Über die Jahre (61): Ein Ausnahmesänger in der Form seines Lebens: Was Johnnie Taylor 1972 auf der Bühne des Summit Club bot, ist ein Konzert für die Ewigkeit.

© Sony

Warum Johnnie Taylor im August 1972 aus dem Line-Up des legendären Wattstax-Konzerts gestrichen wurde, ist nicht bekannt. Gut möglich, dass er Isaac Hayes, seinem Kollegen und Rivalen bei Stax Records, einfach nicht gönnte, dass er das Ereignis im Coliseum von Los Angeles als Schlusspunkt beenden durfte. Immerhin war damals Taylor und nicht Hayes der Star des Labels. Jedenfalls fehlte Taylor an diesem Abend. Aber was für ein Glück! Denn er spielte statt dessen ein eigenes Konzert im nahe gelegenen Summit Club – und legte einen Auftritt hin, wie man ihn selten erlebt.

Erst 2007 brachte Concord, der neue Besitzer des Konkurs gegangen Stax-Labels, den ganzen Mitschnitt als CD heraus. Was man auf Live At The Summit Club zu hören bekommt, ist nicht einfach ein Konzert, das Stück für Stück voranschreitet, sondern ein Abend, der sich ereignet – mit einem Ausnahmesänger in der Form seines Lebens. Taylor trägt seine Lieder nicht bloß vor, er schimpft, singt, schreit, schmachtet und zischt, er flirtet und er hadert, mal mit dem Publikum, mal mit der Band.

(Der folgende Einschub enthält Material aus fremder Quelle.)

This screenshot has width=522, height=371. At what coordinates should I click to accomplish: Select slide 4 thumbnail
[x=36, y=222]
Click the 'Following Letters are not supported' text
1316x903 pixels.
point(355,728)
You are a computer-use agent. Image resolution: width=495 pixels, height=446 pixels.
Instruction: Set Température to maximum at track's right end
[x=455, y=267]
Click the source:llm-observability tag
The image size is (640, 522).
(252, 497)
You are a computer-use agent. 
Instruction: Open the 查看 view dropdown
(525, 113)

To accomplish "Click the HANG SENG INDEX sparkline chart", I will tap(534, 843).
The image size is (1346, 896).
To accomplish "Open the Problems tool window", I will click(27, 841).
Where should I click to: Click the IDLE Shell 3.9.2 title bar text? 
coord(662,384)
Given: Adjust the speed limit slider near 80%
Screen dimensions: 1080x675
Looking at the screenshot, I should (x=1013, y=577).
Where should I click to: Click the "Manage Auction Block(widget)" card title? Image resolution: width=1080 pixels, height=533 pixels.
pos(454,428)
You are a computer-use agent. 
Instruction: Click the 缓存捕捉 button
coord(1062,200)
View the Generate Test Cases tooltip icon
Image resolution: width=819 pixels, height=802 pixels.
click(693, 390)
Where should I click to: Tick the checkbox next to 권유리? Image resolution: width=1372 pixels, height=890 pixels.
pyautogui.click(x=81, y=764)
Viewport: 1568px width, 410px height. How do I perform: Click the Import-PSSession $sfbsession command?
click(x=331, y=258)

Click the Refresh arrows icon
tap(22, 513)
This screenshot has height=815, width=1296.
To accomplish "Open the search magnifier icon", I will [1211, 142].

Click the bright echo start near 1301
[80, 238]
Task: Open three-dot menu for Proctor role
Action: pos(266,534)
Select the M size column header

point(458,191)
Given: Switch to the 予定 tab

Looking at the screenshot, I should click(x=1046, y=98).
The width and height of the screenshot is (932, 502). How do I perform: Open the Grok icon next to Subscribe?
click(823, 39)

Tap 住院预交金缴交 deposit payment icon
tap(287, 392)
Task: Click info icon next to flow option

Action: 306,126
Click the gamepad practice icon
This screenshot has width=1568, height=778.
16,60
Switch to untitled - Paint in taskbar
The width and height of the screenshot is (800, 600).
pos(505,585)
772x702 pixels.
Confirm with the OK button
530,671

Vielleicht lag es am Publikum. Taylors Auftritt wurde für den Dokumentarfilm Wattstax mitgeschnitten, und jener kurze, aber heftige Ausschnitt, der schließlich in den Film aufgenommen wurde (Jody’s Got Your Girl), belegt: Stammgäste des Summit waren, wie es im Booklet heißt, „fur-lined players and ice-cold hustlers“ aus der Halbwelt des schwarzen Los Angeles. Zuhörer also, die man lieber nicht enttäuschen möchte.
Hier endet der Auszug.